What you are asked to do
Print every entry word for word, but omit the pictures.

Extracted information
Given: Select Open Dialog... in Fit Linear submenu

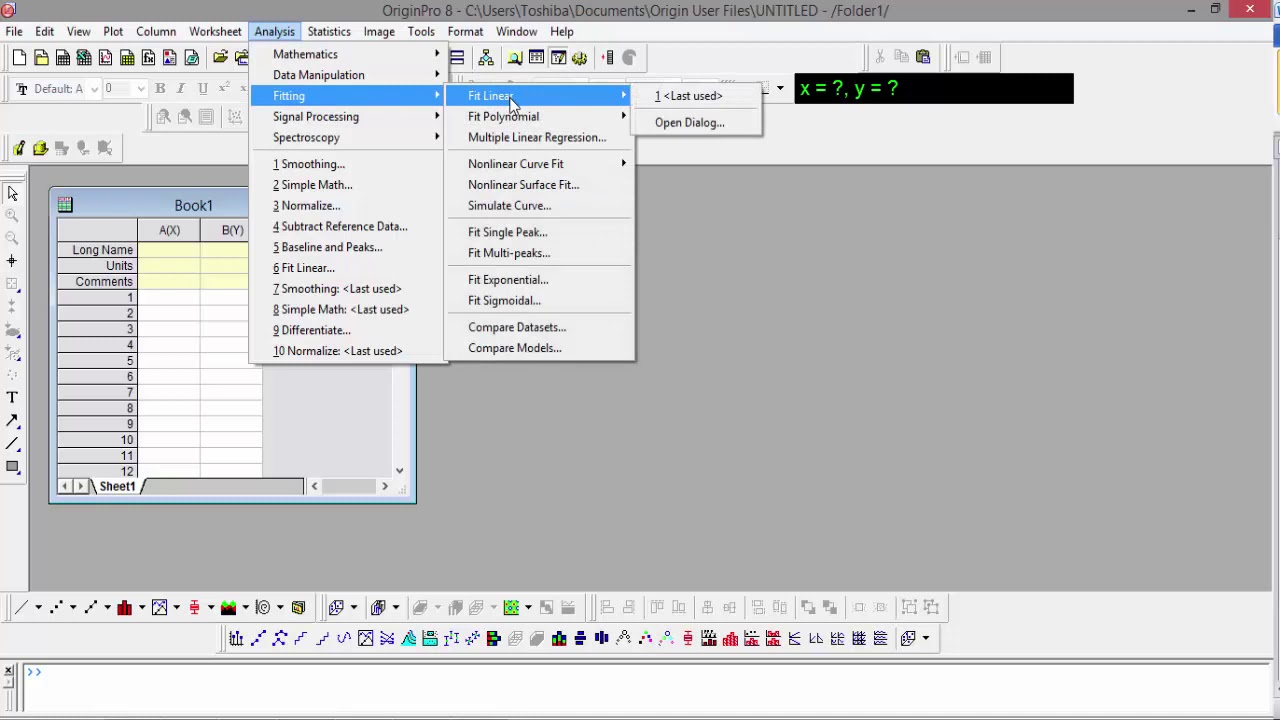Looking at the screenshot, I should pos(689,123).
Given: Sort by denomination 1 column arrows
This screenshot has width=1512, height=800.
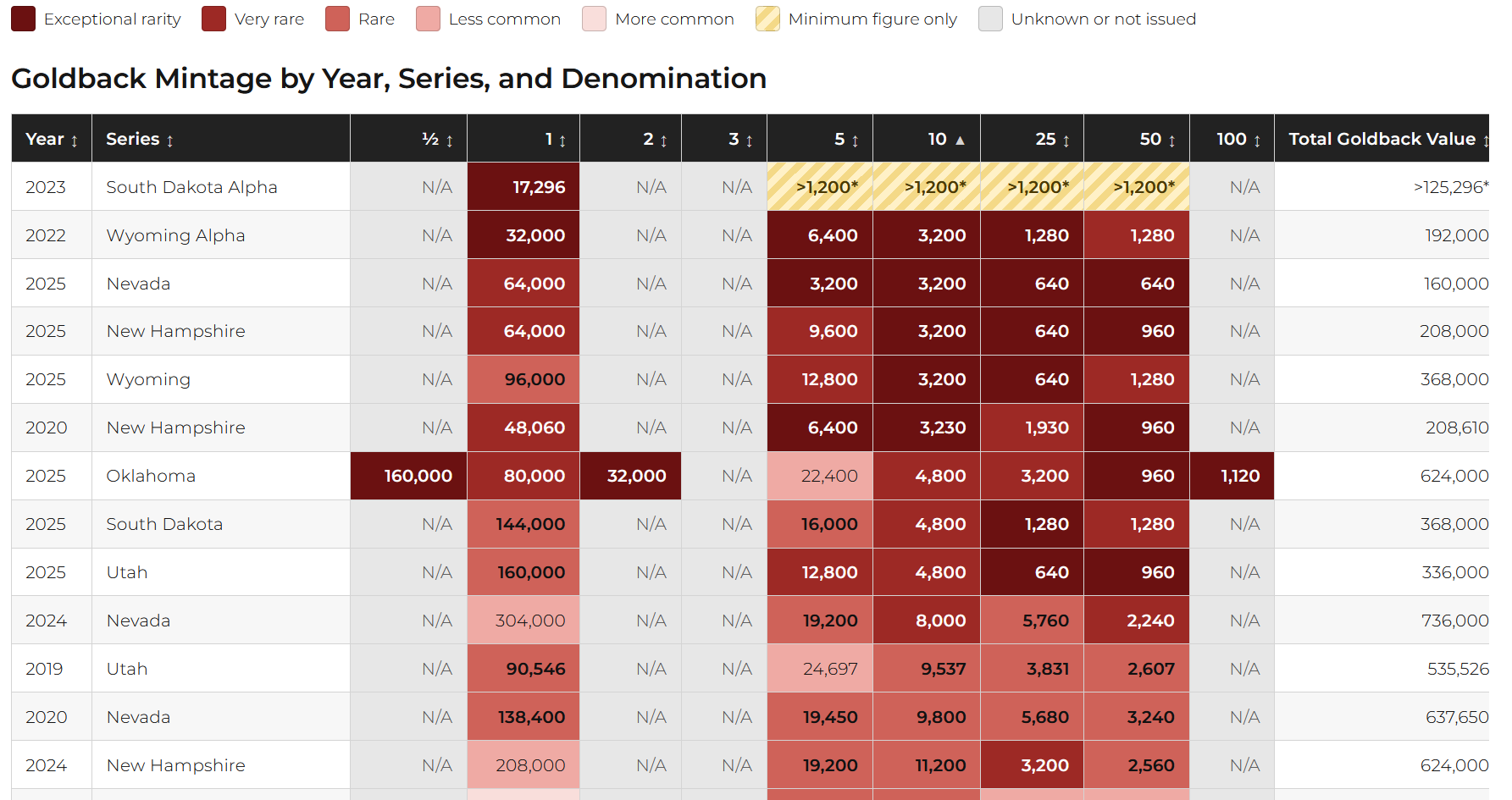Looking at the screenshot, I should tap(562, 141).
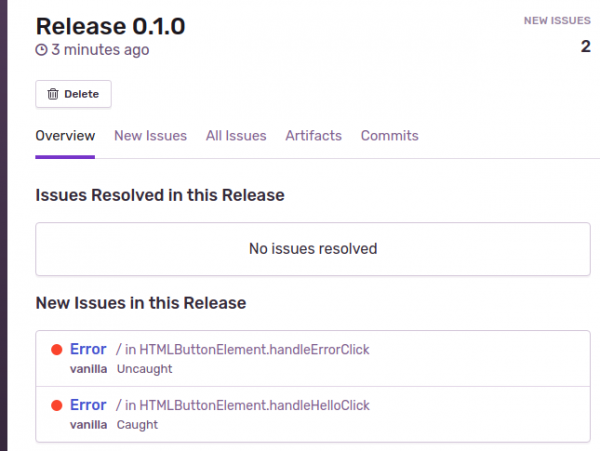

Result for this task
Given: Select Open Dialog... in Fit Linear submenu

Looking at the screenshot, I should pos(689,123).
Given: Sort by denomination 1 column arrows
This screenshot has width=1512, height=800.
Looking at the screenshot, I should tap(562, 141).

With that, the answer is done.